I have HOCM also. I had a myomectomy and removal of a sub-aortic membrane, which seemed to be more problematic than the HOCM in my case. I didn't know about any heart disease until the day I simply passed out at home, alone. I called my physician and I was told I maybe not need to go to the hospital if I was feeling better afterward. So I went to bed. However, as I was lying in bed, i had worsening knee pain from the collapse I had experienced. I could not bear weight, could not flex the knee, and also had a terrible cough. I asked one of my kids to drive me to the ER, where I was diagnosed with a soft tissue injury and pneumonia. Because I had lost consciousness, I was admitted and put on telemetry. While in the hospital, I had two more episodes, losing consciousness again, but now on telemetry, we had proof that my heart stopped each time, so it wasnt a fainting episode, it was asystole. I had the Heart cath done, where the HOCM was noted. I was to get a pacemaker implanted. That day I walked from the gurney to the cath lab table and lay down, but experienced another asystole, which means no heart pumping, so no blood getting to the brain. So I was on a very narrow table, not secured yet by any means, and had a seizure from lack of oxygen. It certainly scared the techs and nurses who were worried that I could fall off the table from the seizure activity. Again, my heart restarted on its own, and I came around again. But now it was crystal clear that I truly needed that pacemaker. Unfortunately, I have never really felt well since the diagnosis. I am now in heart failure because the heart muscle has thickened and become stiff, so it is not meeting the body's demands. And quite sadly, I also have Kidney disease, fairly severe. Those two conditions each exacerbate the other. You treat one, and the other condition becomes life-threatening. Hypoxic respiratory failure due to heart failure requires Lasix to get the extra fluid off my heart and lungs so I can breathe. But the Lasix that permits me to breathe further damages my one remaining kidney. We are at a point now where we may be forced to sacrifice the kidney and start dialysis just so that breathing is possible. At any time, a flair in the heart damage, a bad cold or flu, or pneumonia, and I could lose my life. Its not an easy thing to manage anymore.
Hello @nightnurse, and a warm welcome to Mayo Clinic's support group for HCM and HOCM.
I read your post and felt amazed at all you have been through.
It's just mind boggling.
And sad.
Treating one condition, only to cause another issue for a different condition must be frustrating at the least, and the fear of the future must weigh heavy on your thoughts.
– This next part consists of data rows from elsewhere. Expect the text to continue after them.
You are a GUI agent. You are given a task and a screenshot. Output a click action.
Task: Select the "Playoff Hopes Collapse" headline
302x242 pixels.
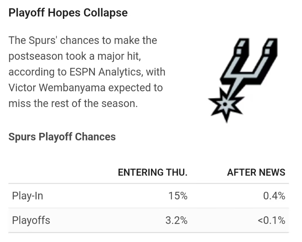tap(68, 13)
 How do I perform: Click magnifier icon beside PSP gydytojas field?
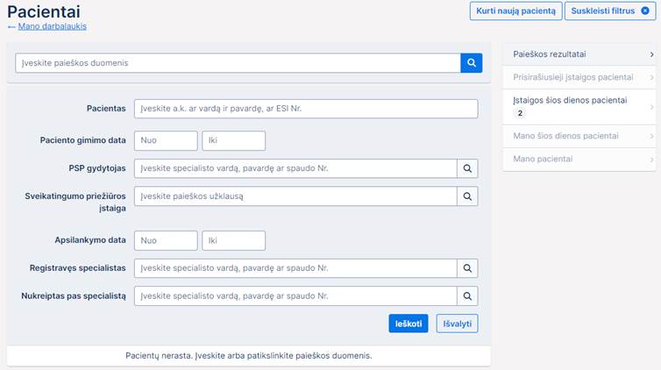(467, 168)
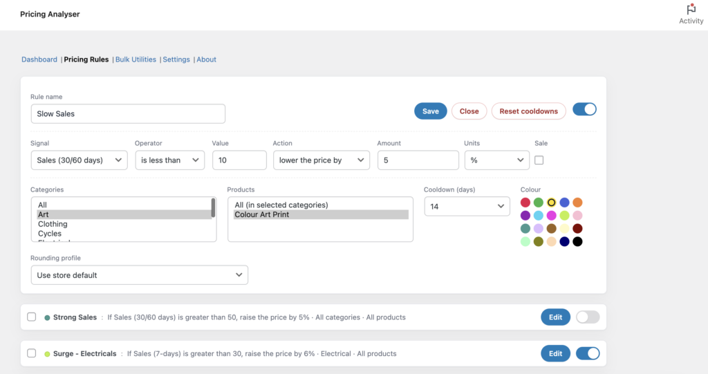Go to the Dashboard tab
708x374 pixels.
coord(39,59)
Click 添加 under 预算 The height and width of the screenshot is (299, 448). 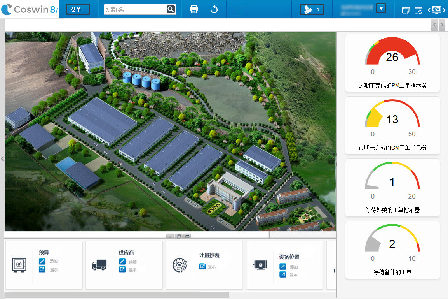[54, 261]
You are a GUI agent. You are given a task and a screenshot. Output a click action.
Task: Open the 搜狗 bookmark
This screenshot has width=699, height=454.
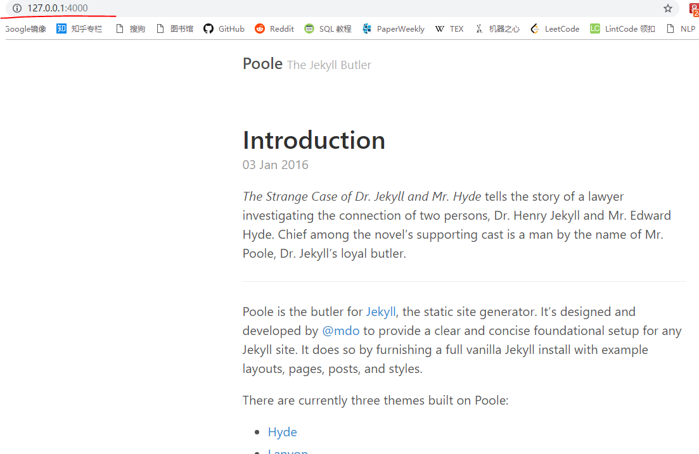(x=130, y=29)
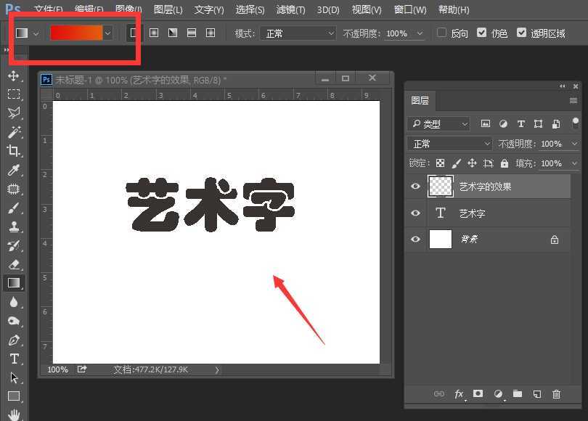Enable the 反向 gradient checkbox
Image resolution: width=588 pixels, height=421 pixels.
tap(441, 33)
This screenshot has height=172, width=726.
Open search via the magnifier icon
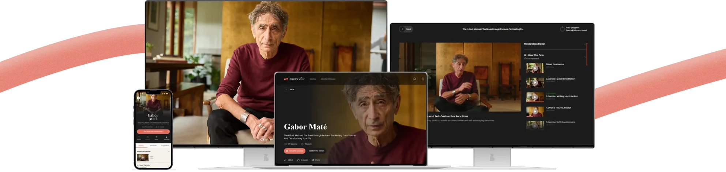click(414, 79)
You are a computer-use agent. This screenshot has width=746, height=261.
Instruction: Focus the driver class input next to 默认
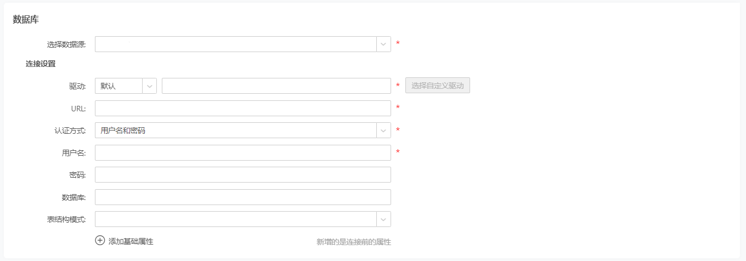tap(276, 86)
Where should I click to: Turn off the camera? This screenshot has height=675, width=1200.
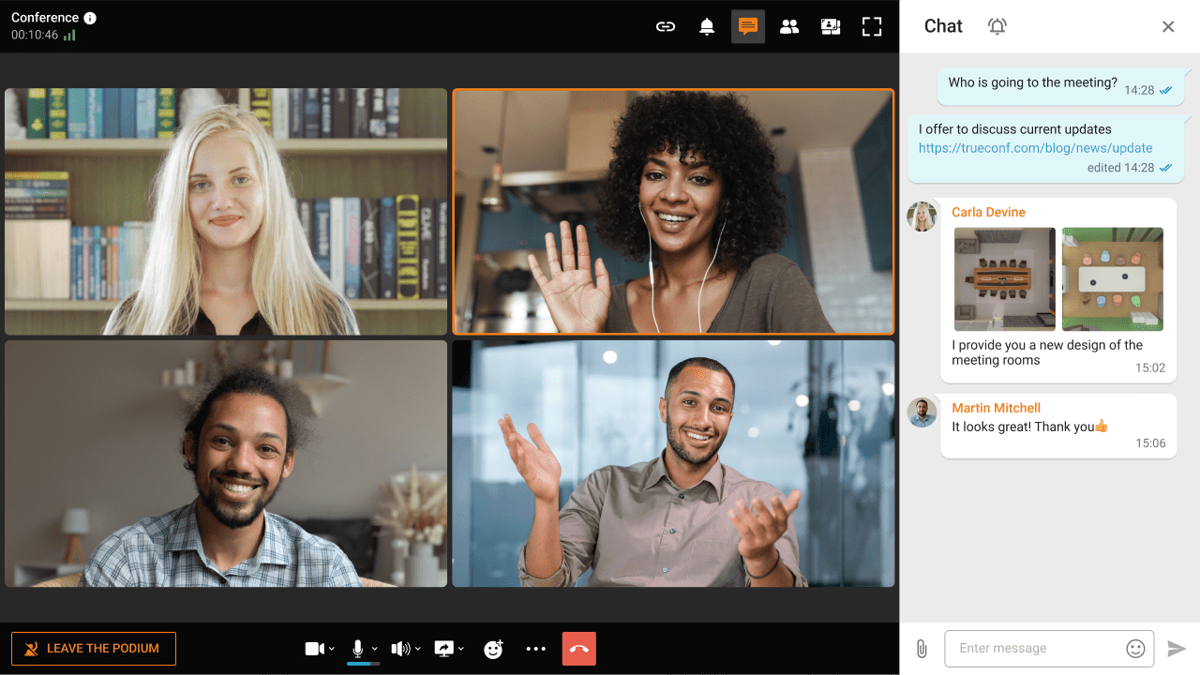click(314, 648)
One of our amazing mentors, @gingerw, also shares something in common with you. She has longstanding kidney issues and also has multiple myeloma for which she has chemo. It is a fine line she walks everyday.
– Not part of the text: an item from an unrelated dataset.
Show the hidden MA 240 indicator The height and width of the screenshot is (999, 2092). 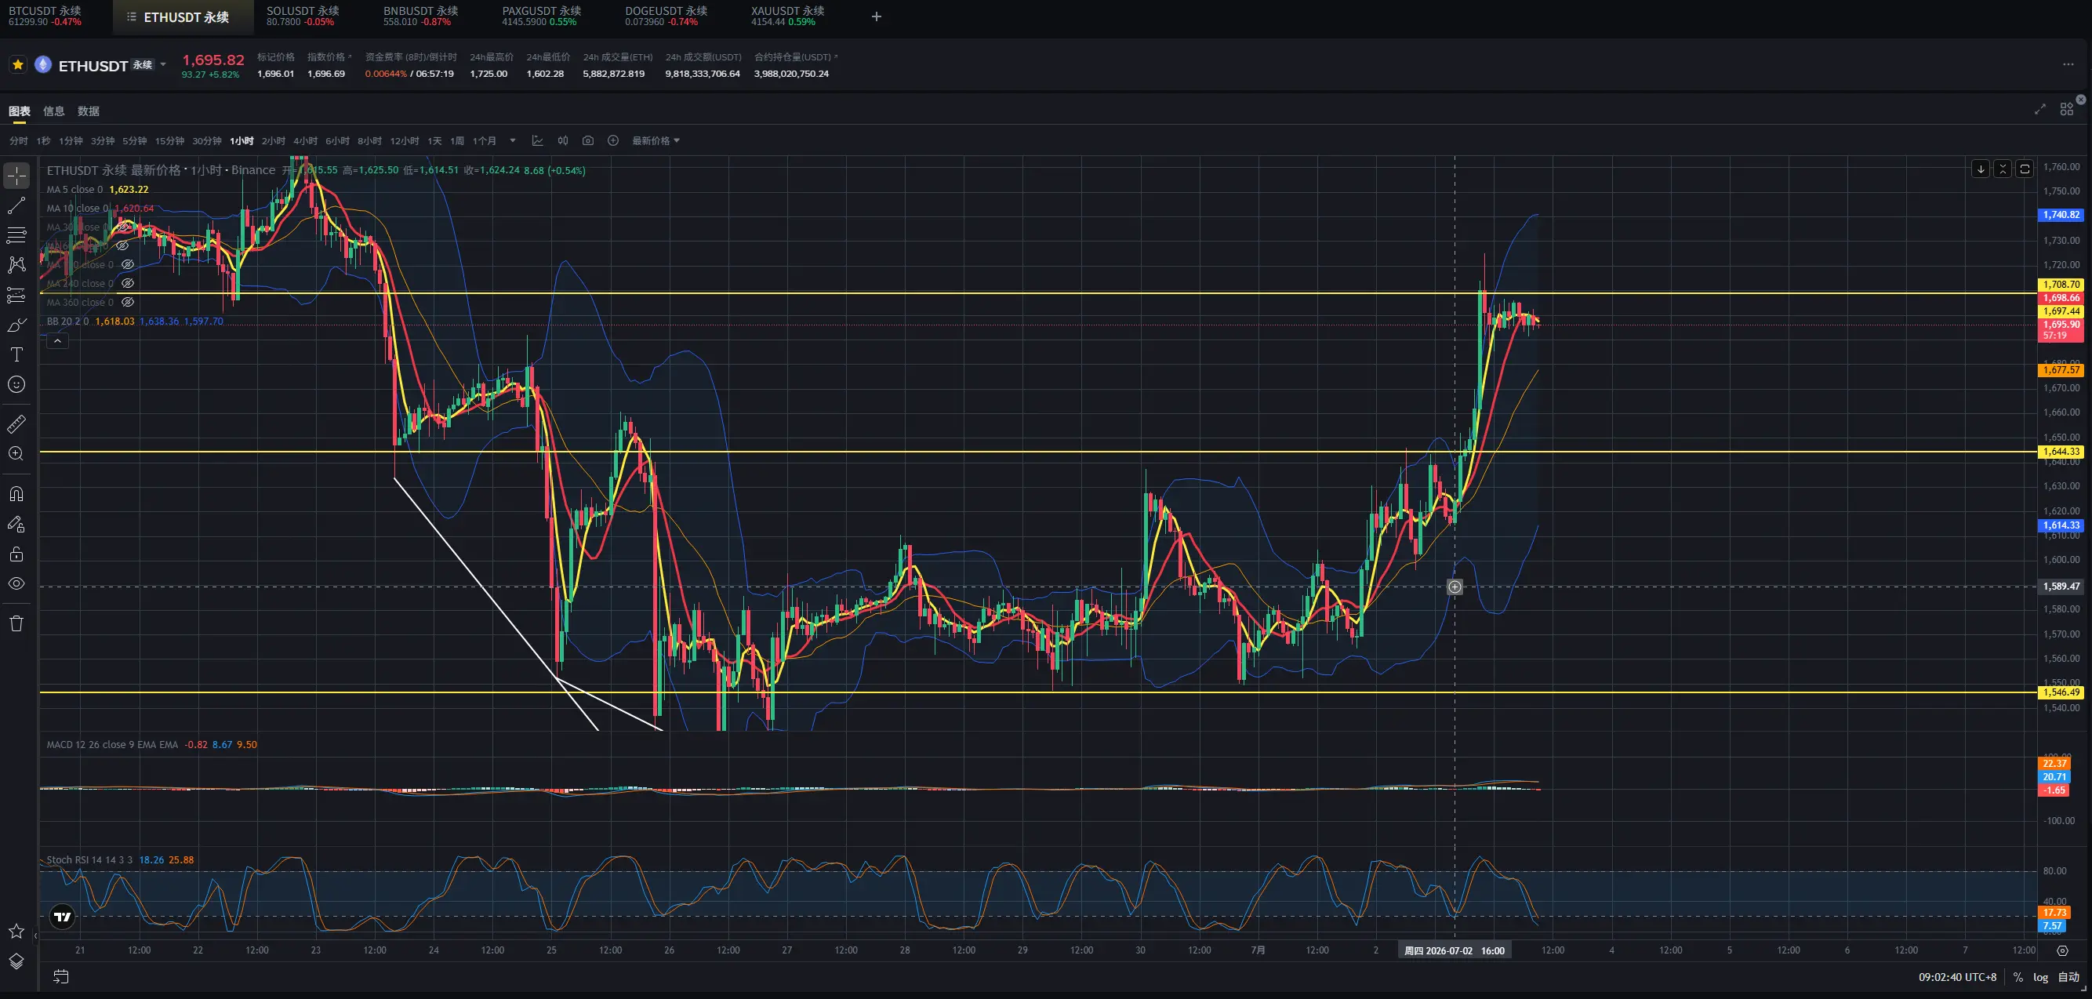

No. She doesn't HOCM, like you, but she lives her life managing to maintain balance and find joy where she can, and she is such an inspiration. I hope you read some of her posts.
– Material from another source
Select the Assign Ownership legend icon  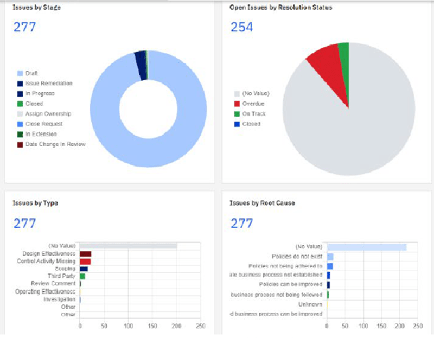pos(18,114)
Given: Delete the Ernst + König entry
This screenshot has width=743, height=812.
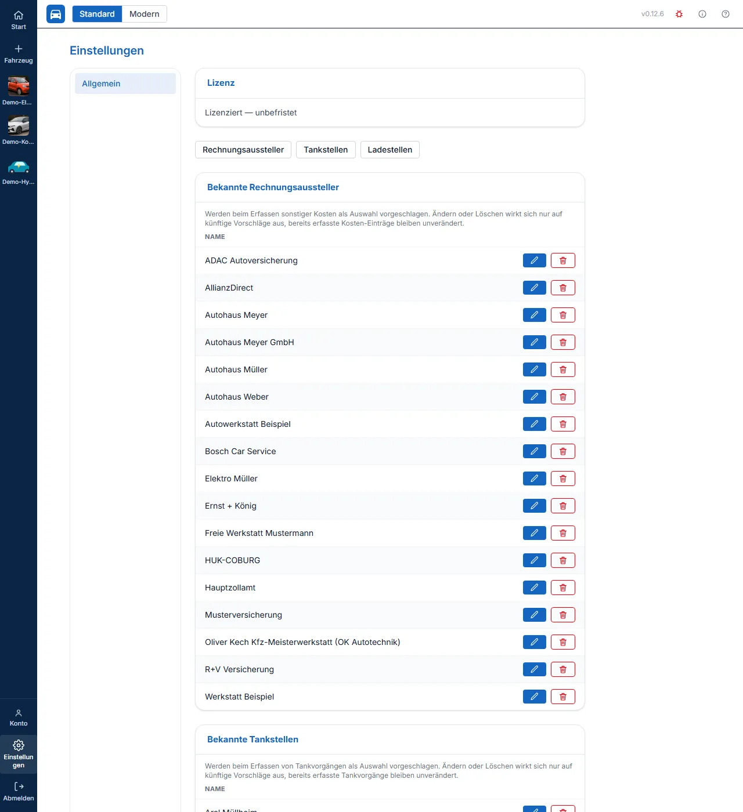Looking at the screenshot, I should [x=562, y=506].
May I ask, have you had a second opinion anywhere?
Such as a COE (Center of Excellence) like the Mayo Clinic or Cleveland Clinic?
The Mayo is the leader in the world for the treatment of HCM/HOCM and takes the toughest cases that other facilities do not.
I ended up have three outside consultations for my HOCM, two were at COEs. Neither was close to my home, but I do not regret it. It lead me to the Mayo Clinic and I feel like I got a second chance of living because of that.
I have worked in hospitals for almost 45 years. I know how little ones and big ones operate. I've worked at a UC hospital before. I can tell you there is NONE like the Mayo Clinic. I've never seen anything like it before or since.
I'm don't want to sound like I am promoting only the Mayo, I am wondering if you have had a second opinion at a COE. Or even another if you had a second.
You have been through so much, and being in such a precarious place must suck the joy right out of you.
Do you have a hobby or favorite thing that makes you happy?